Church planting may not be well known in the Catholic world, but it has fuelled the growth of evangelical/Pentecostal churches since the 1970’s. City on A Hill Church in Edinburgh is one of Scotland’s biggest churches. Beginning with three people in 1998, it now has a congregation of 800 people.
Its pastor is Peter Anderson and when I asked him why plant churches he said: “Jesus in the Great Commission told us to make disciples, not churches, but when you read Acts you see disciples being made and churches being planted. Making disciples was planting churches”.
But what does church planting have to do with it?
I live near Inverness, which is the fastest growing city in Scotland and has been one of the fastest in Europe. Our population has grown 17% in this century with a huge growth in housing developments. In one district alone, the Highland Council noted a 115% increase in house-building.
Additionally about eight miles along the A96, Scotland’s newest town is being built – Tornagrain, which over the next 50 years is to become home to 12000 people. We have three existing parishes, one of which was just built in 2007, St Columba’s.
It was an answer to a growing Inverness as far back as 1978, but house-building has continued and now it will not be enough.
This pattern of shifting populations is going on throughout Scotland, to the point that the ‘local parish’ isn’t local anymore. How can our parishes connect with our communities if they do not sit in a community?
Planting churches is about multiplication
A few facts about church Planting: church plants tends to attract ‘new’ people who are not present in established churches. In Research done by ACTS29 (an American church planting network) they state that 60-80% of congregations in new churches are not part of existing churches.
The demographic is often younger and includes a variety of social groups which are often less represented in older churches. These plants can also tailor themselves to the area they are in, for instance, an area with lots of immigrants or places of lower health and living standards.
They also raise up new leaders, people who might get missed otherwise – these are the leaders who go on to help with pastoral or evangelistic elements of the Church.
Catholic church planting?
Much of the information above comes from Protestant ministries and the methodologies come out of Protestant theology. We cannot and should not emulate everything they do but there are things we can learn from.

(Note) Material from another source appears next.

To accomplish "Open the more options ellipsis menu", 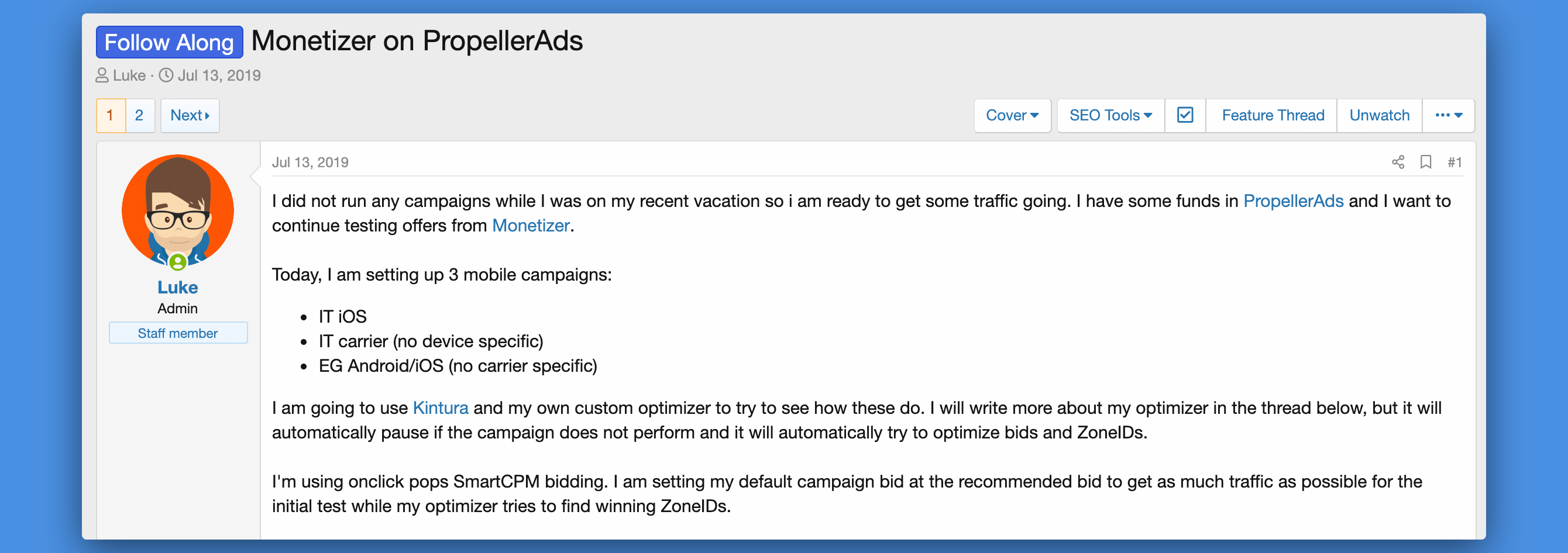I will click(x=1448, y=115).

One of the most important things for any new plants to work is that there is a team of committed individuals or families willing to go and stay in that area or church. It is again about discipleship and in the Catholic context raising up Lay people who could take on the bulk of the work of a new parish. Pope Francis powerfully calls us to action:
“We need lay people who take risks, who get their hands dirty, who are not afraid of making mistakes, who go forward. We need lay people with a vision of the future, not confined to the little things of life.”
Church planting or church renewal is a hard work, it is risky and calls you to live a life bigger than yourself. I should know, I am an ex-church planter, living in the Highlands, not because of a job or family connections, but because I was captured by a vision to spread the Gospel. I was sent and so I went!
As someone who later converted to Catholicism, I believe church planting is an area where we can learn from the evangelicals. It’s not about the clear out of traditions that have sustained our communities for centuries. It is also not about reallocating re- sources or whatever fancy term is used to close a parish.
We need to be Kingdom minded and guided by our Lord, not our accountant.
Embracing the challenge
That said I can hear the critiques already. We do not have enough priests, our parishes are declining, there is no money to build new churches. But this is a chicken and egg argument.
If we do not grow, we do not have priests and then we do not have viable parishes. Are we defeated already? Or are we willing to change our mindset and believe in the possibility that God wants us to do great things?
Eric Hanna is the Editor of St Moluag’s Coracle, an online magazine, and Catholic writer who lives in Nairn.